---- Excerpt to read

Birth characteristics and the risk of childhood leukaemias and lymphomas in New Zealand: a case-control study
Department of Preventive and Social Medicine, University of Otago, Dunedin, New Zealand
BMC Blood Disorders 2006, 6:5 doi:10.1186/1471-2326-6-5Published: 14 September 2006
Some studies have found that lower parity and higher or lower social class (depending on the study) are associated with increased risks of childhood acute lymphoblastic leukaemia (ALL). Such findings have led to suggestions that infection could play a role in the causation of this disease. An earlier New Zealand study found a protective effect of parental marriage on the risk of childhood ALL, and studies elsewhere have reported increased risks in relation to older parental ages. This study aimed to assess whether lower parity, lower social class, unmarried status and older parental ages increase the risk of childhood ALL (primarily). These variables were also assessed in relation to the risks of childhood acute non-lymphoblastic leukaemia, non-Hodgkin's lymphomas and Hodgkin's disease.
A case control study was conducted. The cases were 585 children diagnosed with leukaemias or lymphomas throughout New Zealand over a 12 year period. The 585 age and sex matched controls were selected at random from birth records. Birth records from cases (via cancer registration record linkage) and from controls provided accurate data on maternal parity, social class derived from paternal occupation, maternal marital status, ages of both parents, and urban status based on the address on the birth certificate. Analysis was by conditional logistic regression.
There were no statistically significant associations overall between childhood ALL and parity of the mother, social class, unmarried maternal status, increasing parental ages (continuous analysis), or urban status. We also found no statistically significant associations between the risks of childhood acute non-lymphoblastic leukaemia, non-Hodgkin lymphomas, or Hodgkin's disease and the variables studied.
This study showed no positive results though of reasonable size, and its record linkage design minimised bias. Descriptive studies (eg of time trends of ALL) show that environmental factors must be important for some diagnoses. Work has been done on the risk of ALL in relation to chemicals (eg pesticides) and drugs, dietary factors (eg vitamins), electromagnetic fields and infectious hypotheses (to name some); but whether these or other unknown factors are truly important remains to be seen.

--------
---- Extracted entries

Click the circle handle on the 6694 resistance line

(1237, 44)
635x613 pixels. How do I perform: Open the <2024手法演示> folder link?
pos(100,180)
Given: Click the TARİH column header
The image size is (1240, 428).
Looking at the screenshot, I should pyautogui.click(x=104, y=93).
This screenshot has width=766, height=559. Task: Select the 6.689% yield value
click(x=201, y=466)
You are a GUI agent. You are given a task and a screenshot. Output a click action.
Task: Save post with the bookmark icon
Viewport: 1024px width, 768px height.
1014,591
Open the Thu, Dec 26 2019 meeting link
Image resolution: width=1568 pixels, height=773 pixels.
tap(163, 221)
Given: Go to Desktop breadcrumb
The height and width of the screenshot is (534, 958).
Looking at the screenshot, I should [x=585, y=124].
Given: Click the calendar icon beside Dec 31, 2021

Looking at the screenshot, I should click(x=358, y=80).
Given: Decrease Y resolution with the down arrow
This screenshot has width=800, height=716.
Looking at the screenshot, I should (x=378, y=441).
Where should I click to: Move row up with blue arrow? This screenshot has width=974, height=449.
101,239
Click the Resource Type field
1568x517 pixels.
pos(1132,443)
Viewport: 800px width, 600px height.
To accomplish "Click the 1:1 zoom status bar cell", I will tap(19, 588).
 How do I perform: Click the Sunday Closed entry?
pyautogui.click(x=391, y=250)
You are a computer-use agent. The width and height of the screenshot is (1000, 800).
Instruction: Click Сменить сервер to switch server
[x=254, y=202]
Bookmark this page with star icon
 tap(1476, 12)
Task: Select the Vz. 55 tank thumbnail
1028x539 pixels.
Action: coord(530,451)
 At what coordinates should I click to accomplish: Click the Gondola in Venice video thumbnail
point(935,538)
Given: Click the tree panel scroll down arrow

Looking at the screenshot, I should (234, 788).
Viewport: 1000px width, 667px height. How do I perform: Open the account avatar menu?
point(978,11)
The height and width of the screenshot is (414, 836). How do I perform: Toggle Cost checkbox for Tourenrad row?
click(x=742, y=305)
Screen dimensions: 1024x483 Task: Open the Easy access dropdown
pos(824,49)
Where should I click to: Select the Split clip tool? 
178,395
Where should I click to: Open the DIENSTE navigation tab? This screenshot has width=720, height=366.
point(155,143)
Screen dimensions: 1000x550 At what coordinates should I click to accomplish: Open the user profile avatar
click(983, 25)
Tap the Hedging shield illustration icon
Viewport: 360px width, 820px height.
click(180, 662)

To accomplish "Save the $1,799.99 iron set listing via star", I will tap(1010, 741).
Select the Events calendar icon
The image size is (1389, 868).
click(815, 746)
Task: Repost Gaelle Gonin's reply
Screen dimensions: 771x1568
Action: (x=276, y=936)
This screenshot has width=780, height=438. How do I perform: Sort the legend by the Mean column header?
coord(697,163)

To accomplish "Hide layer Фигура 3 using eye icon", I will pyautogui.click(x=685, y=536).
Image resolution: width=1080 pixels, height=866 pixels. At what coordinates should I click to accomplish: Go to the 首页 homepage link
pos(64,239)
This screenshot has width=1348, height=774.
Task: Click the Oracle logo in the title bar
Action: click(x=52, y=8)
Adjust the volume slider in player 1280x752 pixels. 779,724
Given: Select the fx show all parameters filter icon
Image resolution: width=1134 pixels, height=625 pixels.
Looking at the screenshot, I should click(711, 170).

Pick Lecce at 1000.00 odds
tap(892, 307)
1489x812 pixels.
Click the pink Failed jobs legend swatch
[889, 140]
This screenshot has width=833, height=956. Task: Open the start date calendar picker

--------

Activity:
Can you output everything in the childhood leukaemia study above, from "There were no" down to "the variables studied.", word for word?

Task solution:
There were no statistically significant associations overall between childhood ALL and parity of the mother, social class, unmarried maternal status, increasing parental ages (continuous analysis), or urban status. We also found no statistically significant associations between the risks of childhood acute non-lymphoblastic leukaemia, non-Hodgkin lymphomas, or Hodgkin's disease and the variables studied.